Remember when the Orioles signed Garrett Atkins a couple years ago and tried to sell fans on him being the team's primary first baseman? (The O's do a lot of things like this.) Even in the face of mounting evidence that Atkins had taken a considerable step back and wasn't a full-time player anymore, he was signed to be the guy at first. Well, as you know, after a few months of him barely doing anything, the O's released him. Atkins hasn't played for a major league team since.
When the O's traded for Mark Reynolds, he was brought in to play third base. Unlike the Atkins signing, that seemed fine. Not only did the O's not have any reliable options at third, but Reynolds actually had an average defensive season at third in 2010 (2.2 UZR in 1,214 innings). So the O's hoped he could continue to play average (or even slightly below average) defense and give them more production at the plate.
Reynolds had an OK offensive season, posting a .221/.323/.483 line that most O's fans hoped would be better, but probably couldn't be that surprised with. But what was truly terrible was Reynolds's defense: Instead of reverting back to a below-average defender at third, Reynolds skipped that level and went all the way to abysmal. Of all major league third basemen, Reynolds was far and away the worst, with a UZR of -22.8. The next closest awful defender was Houston's Chris Johnson, who finished with a UZR of -14.5. I had to go back to 2007 to find a third baseman who had that kind of horrible defensive season at third. That guy's name is Ryan Braun, who had a -27.7 UZR and was so terrible that he moved to left field and has played there since. (I'd say that's worked out well.) It's actually funny to go back and look at players who have posted major league worst UZRs at third. There are a few former O's from various seasons: Tony Batista, Ty Wigginton, and Melvin Mora.

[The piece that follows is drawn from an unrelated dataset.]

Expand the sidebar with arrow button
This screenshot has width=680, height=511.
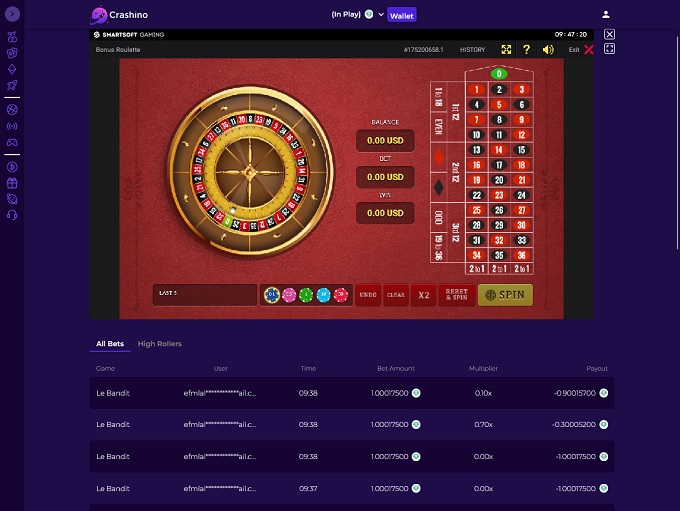coord(12,14)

Reynolds is terrible at third, and the O's made the decision to bring him back as the team's starting third baseman. All spring, fans heard about his renewed dedication to third-base defense and how he had improved. Considering some of the other team options at third -- Chris Davis, Wilson Betemit, and Ryan Flaherty -- it's not like the O's had any other slick-fielding player to take his place if he faltered.
And that's exactly what's happened. In the team's first handful of games, Reynolds committed two errors and hasn't looked better. He still doesn't have much range, struggles when charging the ball, and generally makes routine plays look much more difficult.
I'm not sure fans ever really bought the idea of signing Atkins. I don't know if a majority of fans believed Reynolds could play third base competently last season after not seeing a whole lot of him in the National League. But there's one thing I do know: No one bought the notion that Reynolds could transform into anything resembling a decent major league third baseman. I'm glad that he worked hard in the spring and dedicated himself to re-learning the craft. Unfortunately, hard work is not always enough, and Reynolds isn't some up-and-coming player who deserves the benefit of the doubt. He hurts the team when he plays third -- case closed.
Fortunately, it seems that Buck Showalter agrees. Betemit got the start at third base last night while Reynolds served as the designated hitter. And while Betemit is far from a significant improvement at third, he is at least somewhat better. I'd like to see Flaherty get a chance at third, but since he has to be on the O's active roster all season to stay in Baltimore's organization, I guess there's no hurry to run him out there.